2018 ‘Immigrants of the Year’ honored

Discovery why two individuals were selected this year, as their names go onto the plaque at the Portland Immigrant Statue in Parkrose …

Here, getting ready to add names to the Portland Immigrant Person of the Year plaque at the Portland Immigrant Statue in outer East Portland is a worker with Vancouver Granite.

Story and photos by David F. Ashton

Since the Portland Immigrant Statue was dedicated as part of the Parkrose Centenary Celebration in October of 2011, the list of honorees on a plaque below it has been growing yearly, as additional Portland Immigrant Person of the Year awardees have been named.

The statue and plaque, located at the “Parkrose Triangle” of NE Sandy Boulevard and Portland Highway, has significance – reminded Joe Rossi, who has spearheaded the project over the years.

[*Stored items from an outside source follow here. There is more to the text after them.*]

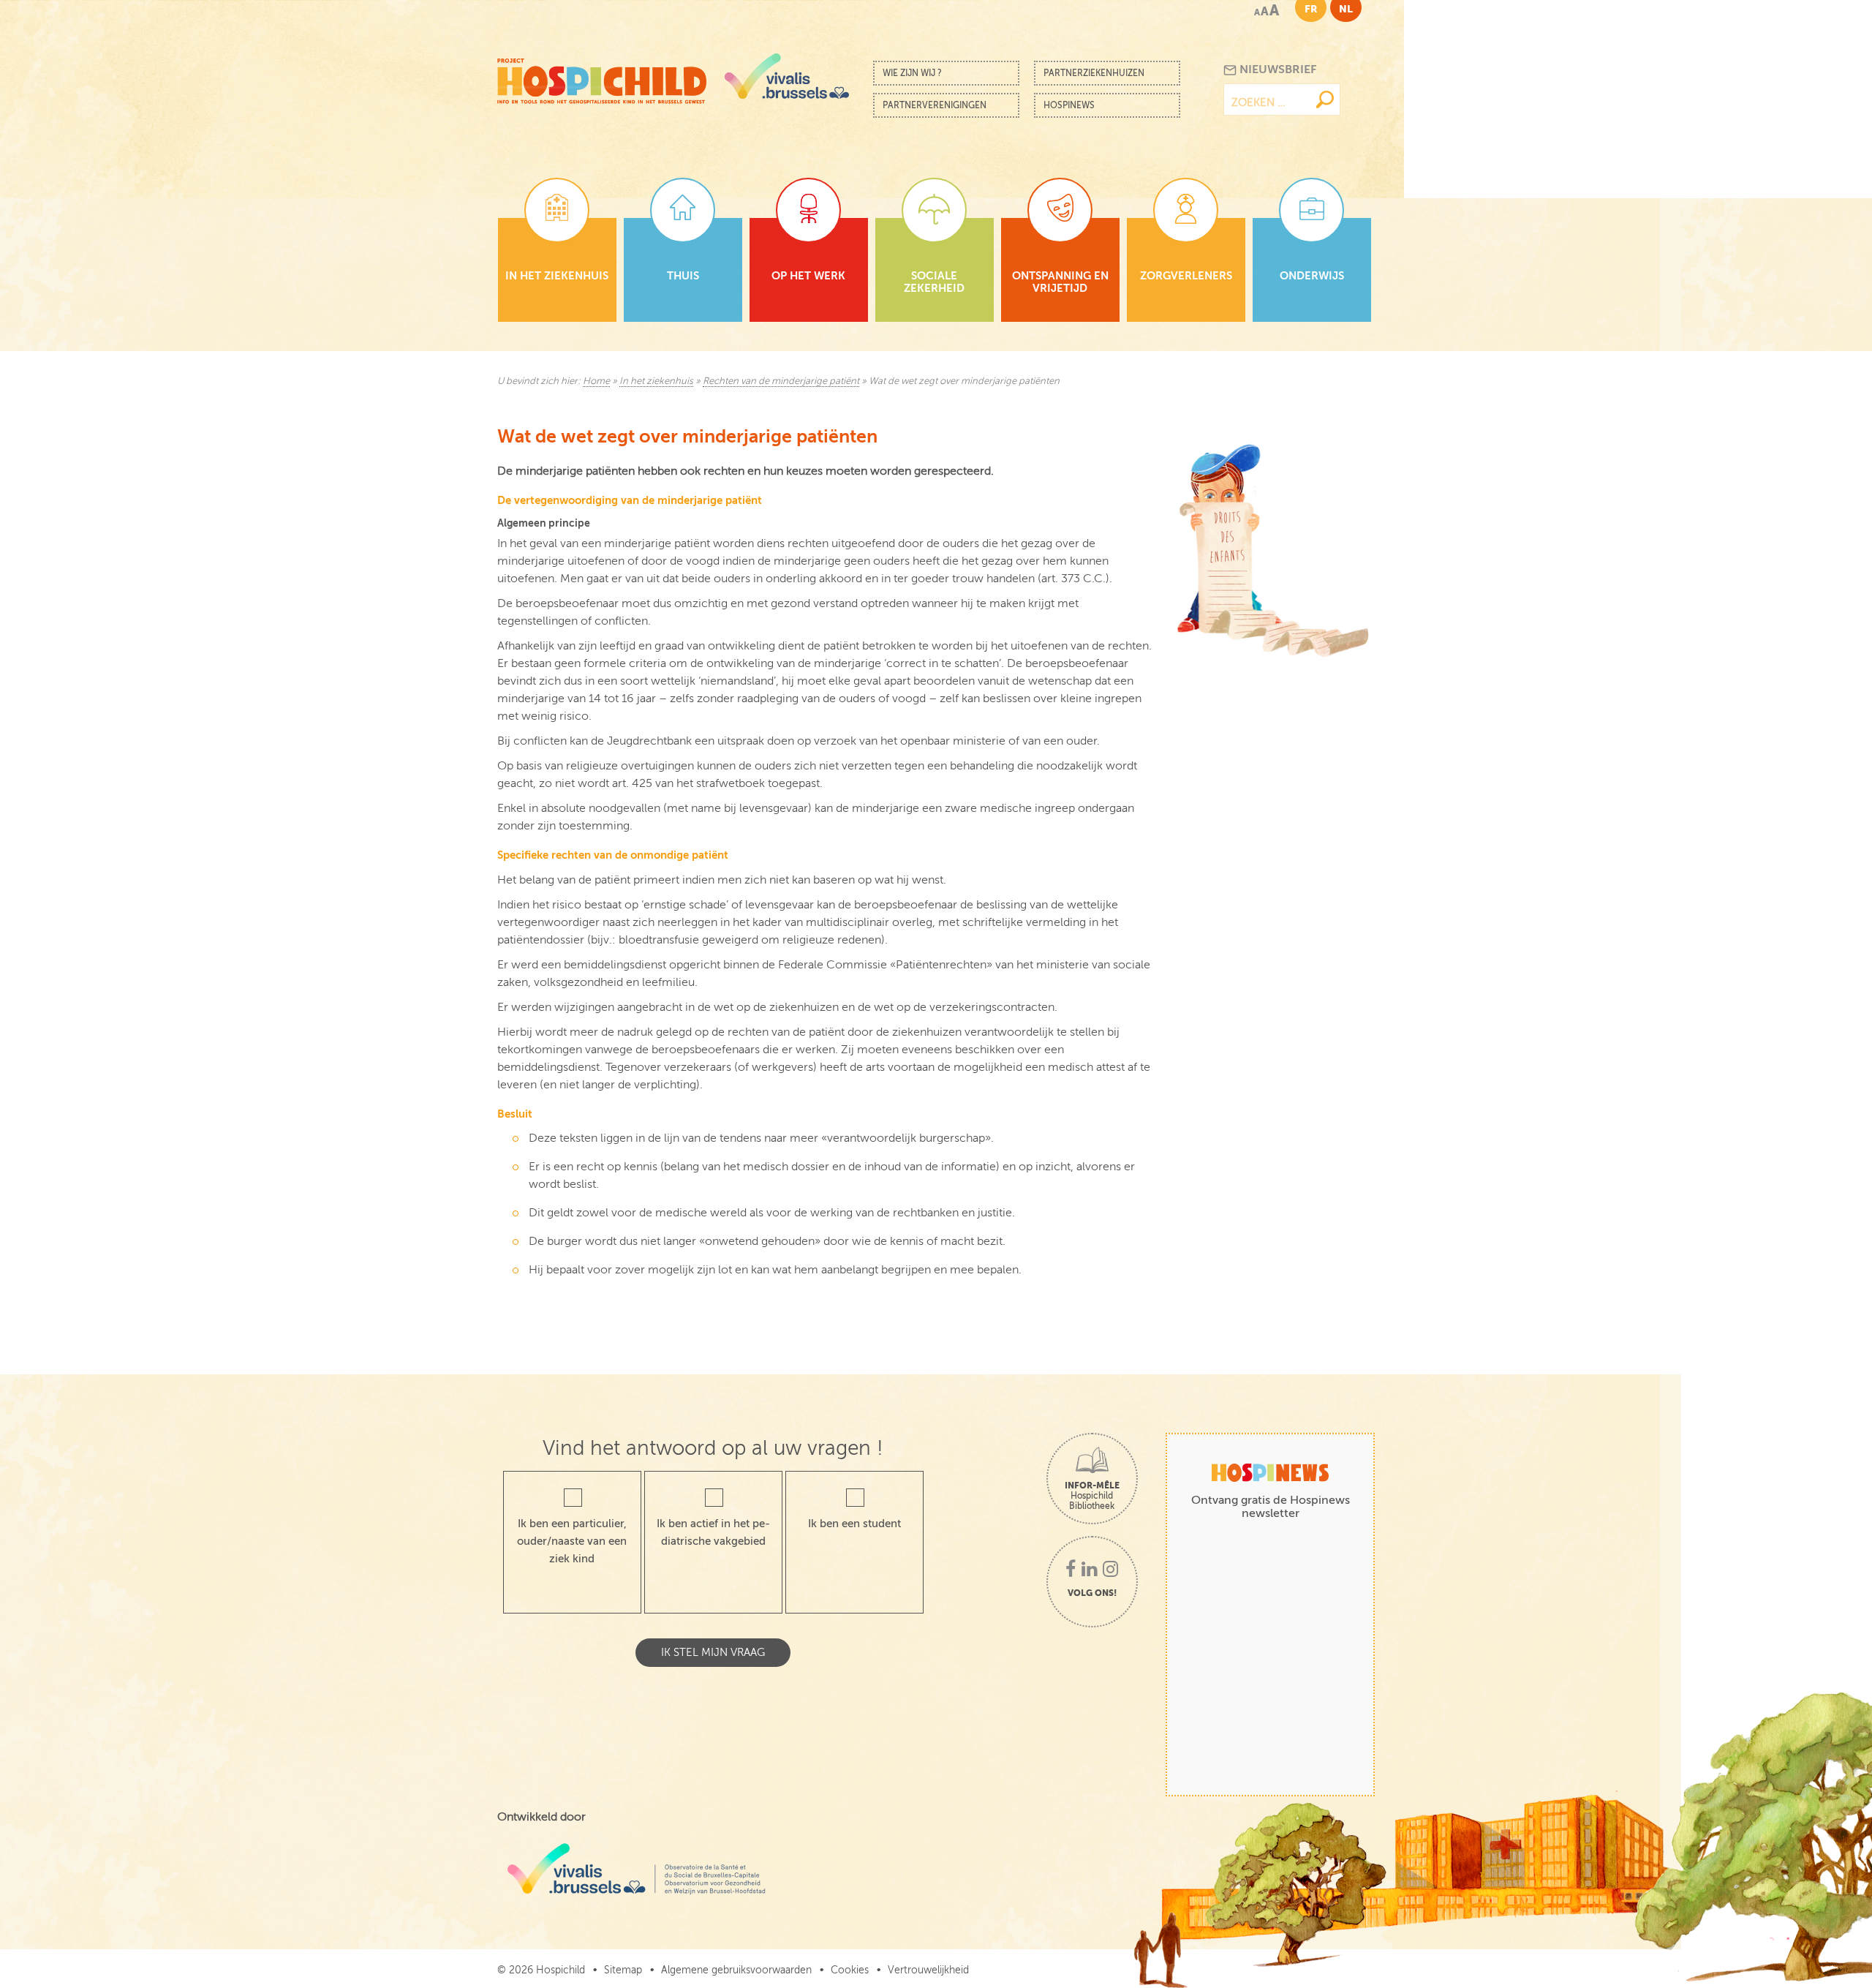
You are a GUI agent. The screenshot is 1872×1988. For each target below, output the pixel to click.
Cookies (850, 1970)
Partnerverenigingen (934, 105)
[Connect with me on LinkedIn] (1089, 1570)
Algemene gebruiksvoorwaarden (736, 1970)
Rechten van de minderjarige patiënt (781, 381)
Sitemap (623, 1970)
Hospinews (1069, 105)
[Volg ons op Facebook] (1070, 1570)
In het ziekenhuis (656, 381)
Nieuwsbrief (1276, 69)
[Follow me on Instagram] (1110, 1570)
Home (596, 381)
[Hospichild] (601, 77)
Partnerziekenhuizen (1093, 73)
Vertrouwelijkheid (928, 1970)
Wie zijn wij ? (912, 73)
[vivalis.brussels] (787, 76)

“Sandy Boulevard was originally a Native American trail that connected historic Parkrose with Portland,” Rossi told East Portland News on Wednesday morning, October 10, just before the 2018 honorees were named.

Standing before the Portland Immigrant Statue in outer East Portland, Joe Rossi tells the history of the monument, and how it is connected with the Portland Immigrant Person of the Year organization.

“The immigrant portrayed by the statue is looking toward what were once fertile fields owned and worked by immigrant farmers, long ago,” Rossi recalled.

The criteria for the award are simple, and the individual is chosen by a nominating committee, informed Rossi. “They’re looking for an individual who fulfills our mission of being a person who very much appreciates the opportunities of America, shares their success with others who come to America after them, and continues to love their culture of origin,” he said.

This year, however, the committee was in a quandary – two candidates equally rose to the top, “because they are so noteworthy, and special,” in Rossi’s words.

Standing in front of the statue, Portland Immigrant Person of the Year Project Director Hai Ninh congratulated both of this year’s awardees, Hussein Kamel Al Baiaty, and Justin Hwang.


2018 Portland Immigrant Person of the Year
Hussein Kamel Al Baiaty

Portland Immigrant Person of the Year Marketing Director Amelia Salvador and Project Director Hai Ninh present Hussein Kamel Al Baiaty with the award, as Hannah Al Baiaty and Joe Rossi look on.

“I was once an immigrant from Iraq, and a refuge, and didn’t have much opportunity,” Al Baiaty reflected after receiving his award. “Then, when we came to America we found a plethora of opportunities; you just have to work hard at it.

“I’m sharing the message, especially to young people, that there is really nothing can stop you from reaching your goals in the future.

He’s honored by this award, says Hussein Kamel Al Baiaty.

“I get tired of listening to people who say there is no hope, and the world is degenerating; but, I’d rather listen to people like Gandhi, Nelson Mandela, and people who think ‘you have to be the change’ in your own life, and in the lives of others,” elaborated Al Baiaty. “I feel honored beyond measure and will continue to work hard serving my community, mostly through encouraging kids by spreading a good, positive message.”

You’ll find him working at his Hillsboro print shop, The Printory.


2018 Portland Immigrant Person of the Year
Justin Hwang

Jeannie Hwang looks on, as Justin Hwang is presented the Portland Immigrant Person of the Year by Hai Ninh, with Joe Rossi and Amelia Salvador.

After being presented his award, Justin Hwang talked with East Portland News about his experiences as an immigrant.

“In South Korea, the tradition is that you don’t come as a guest with ‘empty hands’, but my family came to the United States with ‘our hands empty’.”

“Having come here at a young age, I call myself a ‘1.5 immigrant’, [meaning that] I feel this award should go to my dad, who sacrificed himself by giving up his American Dream for me to pursue my American Dream,” Hwang explained.

Awardee Justin Hwang says he learned “giving back to his community” from his parents.

“I lost my mother when I was a teenager, and [for] all my father’s work, I would like to present this award back to him,” Hwang added.

Part of what he learned from his parents, Hwang said, is “to spend all of my life giving back to this community; I think this is the best way for me, as an immigrant, to pay back my new country that I love.”

Over the past 13 years, Hwang started “from scratch” as he says, and has become the owner of a chain of 22 Joy Teriyaki restaurants, and is also currently running for election to be the Oregon District 49 State Representative.

Congratulations to the both of the 2018 Portland Immigrant Person of the Year recipients.